[Selected text]
>> START
Another interpretation: In me is all hope. For in her is all hope, the ancients’ and ours. Or, all hope: since one should not but hope in any other except Christ and Mary. For cursed is the man who confides in man (Jer 17:5) in order to have eternal life and the way of virtue with which to fight against vice. Or, all hope of life. For death reigned in the world before the birth of the blessed Mary, death which was introduced by the first parents, who invited it with hands and word (Wis 1:16). But, through Mary, who begot Christ, death was suffocated. Wherefore Christ says I will be your death, O death (Hos 13:14).
Another interpretation: Mary can truly say these words after she conceives the Savior. As if she said, “He is in me through assumption of the flesh, from which is all hope of triple life, life of nature, life of grace, life of glory, and of virtue.” Since He is the one Who gives virtue2 to the weary (Is 40:29) and, to those who are not, He multiplies strength and might. Or, “In me is all hope of virtue,” since she has in herself every theological and cardinal virtue. She also supplies those hoping in her with those virtues, by her prayers and examples. Therefore, we ought to hope in the blessed Virgin, for, as it says in Proverbs 29, he who hopes in the Lady, that is, Mary, which in Syriac is interpreted as “Lady,”3 shall be raised high (Prv 29:25), that is, raised up, and this both in the present and in the future. He shall be raised up, that is, above the flesh, the world, and the devil, through grace in the present; he shall be raised up through glory in the future.
>> END
[Stated task 1] According to the passage, what is Mary's name interpreted as in Syriac?
[Stated task 2] Gather every line of the records that contains the word "computer", treating uppercase and lowercase letters as different.

[Collected data entries]
>> START
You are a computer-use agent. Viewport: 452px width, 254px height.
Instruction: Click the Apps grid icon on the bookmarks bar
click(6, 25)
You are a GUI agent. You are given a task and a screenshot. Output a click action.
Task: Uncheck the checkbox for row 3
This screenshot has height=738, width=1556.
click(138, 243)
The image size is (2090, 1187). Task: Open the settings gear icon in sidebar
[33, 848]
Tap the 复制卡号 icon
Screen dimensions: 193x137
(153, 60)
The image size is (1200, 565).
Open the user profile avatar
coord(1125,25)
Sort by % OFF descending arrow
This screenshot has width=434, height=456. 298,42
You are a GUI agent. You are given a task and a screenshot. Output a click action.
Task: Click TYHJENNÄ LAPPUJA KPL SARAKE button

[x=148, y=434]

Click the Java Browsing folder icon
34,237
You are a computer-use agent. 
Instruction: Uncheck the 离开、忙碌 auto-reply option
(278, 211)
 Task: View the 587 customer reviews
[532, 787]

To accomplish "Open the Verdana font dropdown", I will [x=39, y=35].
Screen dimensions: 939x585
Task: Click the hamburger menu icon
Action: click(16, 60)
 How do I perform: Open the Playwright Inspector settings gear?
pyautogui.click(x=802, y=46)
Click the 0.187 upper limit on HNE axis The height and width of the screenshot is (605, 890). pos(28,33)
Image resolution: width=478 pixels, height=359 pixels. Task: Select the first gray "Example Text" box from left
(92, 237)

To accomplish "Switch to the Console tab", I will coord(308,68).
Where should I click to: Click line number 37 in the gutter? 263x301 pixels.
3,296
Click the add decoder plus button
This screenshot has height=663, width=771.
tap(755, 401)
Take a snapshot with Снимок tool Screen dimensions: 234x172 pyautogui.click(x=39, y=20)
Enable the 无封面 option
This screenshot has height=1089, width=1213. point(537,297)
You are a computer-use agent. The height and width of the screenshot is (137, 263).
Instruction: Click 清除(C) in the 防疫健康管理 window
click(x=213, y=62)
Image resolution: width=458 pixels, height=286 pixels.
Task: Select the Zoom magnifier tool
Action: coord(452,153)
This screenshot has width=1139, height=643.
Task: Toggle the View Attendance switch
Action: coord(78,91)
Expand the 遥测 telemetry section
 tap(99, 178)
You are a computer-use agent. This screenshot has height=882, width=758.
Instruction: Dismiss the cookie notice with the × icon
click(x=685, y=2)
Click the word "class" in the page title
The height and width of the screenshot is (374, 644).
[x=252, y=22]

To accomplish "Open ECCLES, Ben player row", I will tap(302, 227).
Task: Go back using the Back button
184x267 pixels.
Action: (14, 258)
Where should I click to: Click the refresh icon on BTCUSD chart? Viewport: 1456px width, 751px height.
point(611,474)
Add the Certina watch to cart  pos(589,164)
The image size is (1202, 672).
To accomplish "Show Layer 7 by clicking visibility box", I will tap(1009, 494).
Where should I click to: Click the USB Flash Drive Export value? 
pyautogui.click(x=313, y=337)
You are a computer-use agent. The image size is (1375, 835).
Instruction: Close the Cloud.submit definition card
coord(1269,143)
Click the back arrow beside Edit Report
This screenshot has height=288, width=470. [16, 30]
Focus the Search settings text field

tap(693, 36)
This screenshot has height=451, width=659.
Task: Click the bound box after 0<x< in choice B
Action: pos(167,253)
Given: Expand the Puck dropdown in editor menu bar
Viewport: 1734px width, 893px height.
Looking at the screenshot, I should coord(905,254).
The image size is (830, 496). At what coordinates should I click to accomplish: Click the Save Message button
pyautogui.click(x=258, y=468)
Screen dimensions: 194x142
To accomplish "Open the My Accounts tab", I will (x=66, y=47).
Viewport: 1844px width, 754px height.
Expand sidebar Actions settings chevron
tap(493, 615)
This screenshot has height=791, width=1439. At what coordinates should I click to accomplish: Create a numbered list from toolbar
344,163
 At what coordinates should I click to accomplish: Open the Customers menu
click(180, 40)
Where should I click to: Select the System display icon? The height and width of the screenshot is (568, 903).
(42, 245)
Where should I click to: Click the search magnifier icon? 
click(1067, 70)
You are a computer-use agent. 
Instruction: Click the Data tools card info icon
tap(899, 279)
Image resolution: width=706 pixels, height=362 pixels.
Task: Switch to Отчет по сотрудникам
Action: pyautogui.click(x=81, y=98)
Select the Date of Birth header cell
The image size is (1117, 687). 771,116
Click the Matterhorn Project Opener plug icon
>> END
[Correct answer 1] "Lady."

[Correct answer 2]
You are a computer-use agent. Viewport: 452px width, 254px height.
You are a computer-use agent. 
You are a computer-use agent. The height and width of the screenshot is (137, 263).
You are a computer-use agent. This screenshot has height=882, width=758.
You are a computer-use agent. The image size is (1375, 835).
You are a computer-use agent. 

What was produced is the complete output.